Saved data entries
........

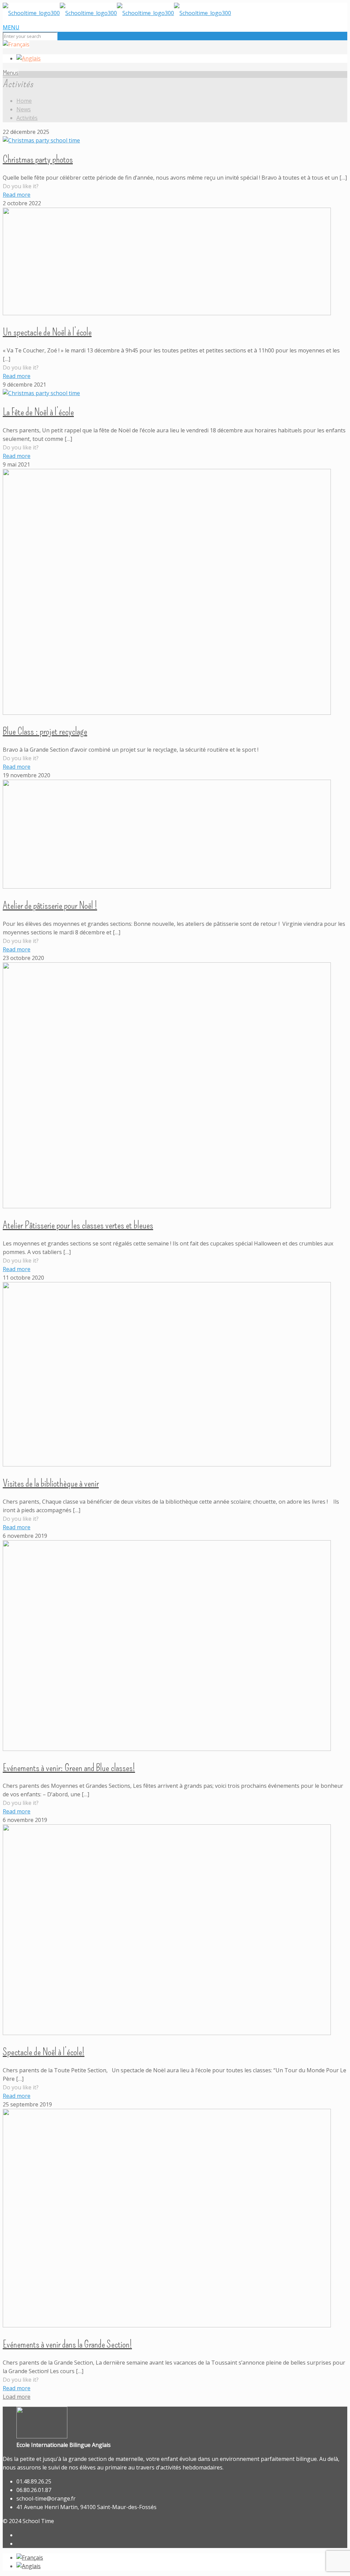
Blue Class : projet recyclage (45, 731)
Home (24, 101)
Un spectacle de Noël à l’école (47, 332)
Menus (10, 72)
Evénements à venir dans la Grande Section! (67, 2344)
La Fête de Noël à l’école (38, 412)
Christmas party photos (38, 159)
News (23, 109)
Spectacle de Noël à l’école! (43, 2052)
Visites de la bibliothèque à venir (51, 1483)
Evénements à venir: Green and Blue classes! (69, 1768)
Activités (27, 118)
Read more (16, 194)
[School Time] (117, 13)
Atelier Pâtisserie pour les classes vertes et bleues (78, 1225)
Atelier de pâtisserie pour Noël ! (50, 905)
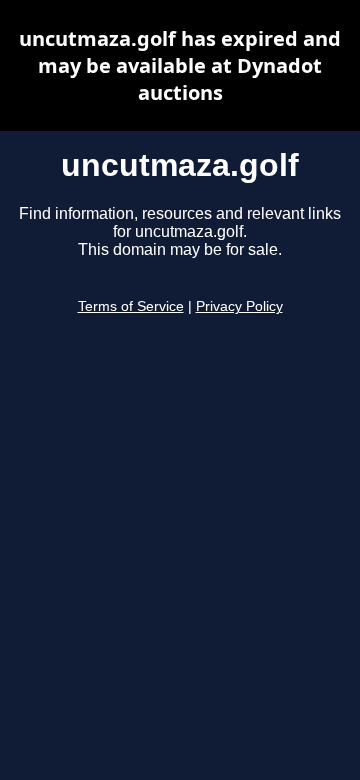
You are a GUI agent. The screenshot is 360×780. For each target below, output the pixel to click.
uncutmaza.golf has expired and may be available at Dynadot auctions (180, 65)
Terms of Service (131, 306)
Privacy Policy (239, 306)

........

▸ Goal of the exercise
We ask that the entries above be copied exactly, with the pictures omitted.

▸ Task output
Blue Class : projet recyclage (45, 731)
Home (24, 101)
Un spectacle de Noël à l’école (47, 332)
Menus (10, 72)
Evénements à venir dans la Grande Section! (67, 2344)
La Fête de Noël à l’école (38, 412)
Christmas party photos (38, 159)
News (23, 109)
Spectacle de Noël à l’école! (43, 2052)
Visites de la bibliothèque à venir (51, 1483)
Evénements à venir: Green and Blue classes! (69, 1768)
Activités (27, 118)
Read more (16, 194)
[School Time] (117, 13)
Atelier Pâtisserie pour les classes vertes et bleues (78, 1225)
Atelier de pâtisserie pour Noël ! (50, 905)
You are a GUI agent. The screenshot is 360×780. For each target below, output the pixel to click.
uncutmaza.golf has expired and may be available at Dynadot auctions (180, 65)
Terms of Service (131, 306)
Privacy Policy (239, 306)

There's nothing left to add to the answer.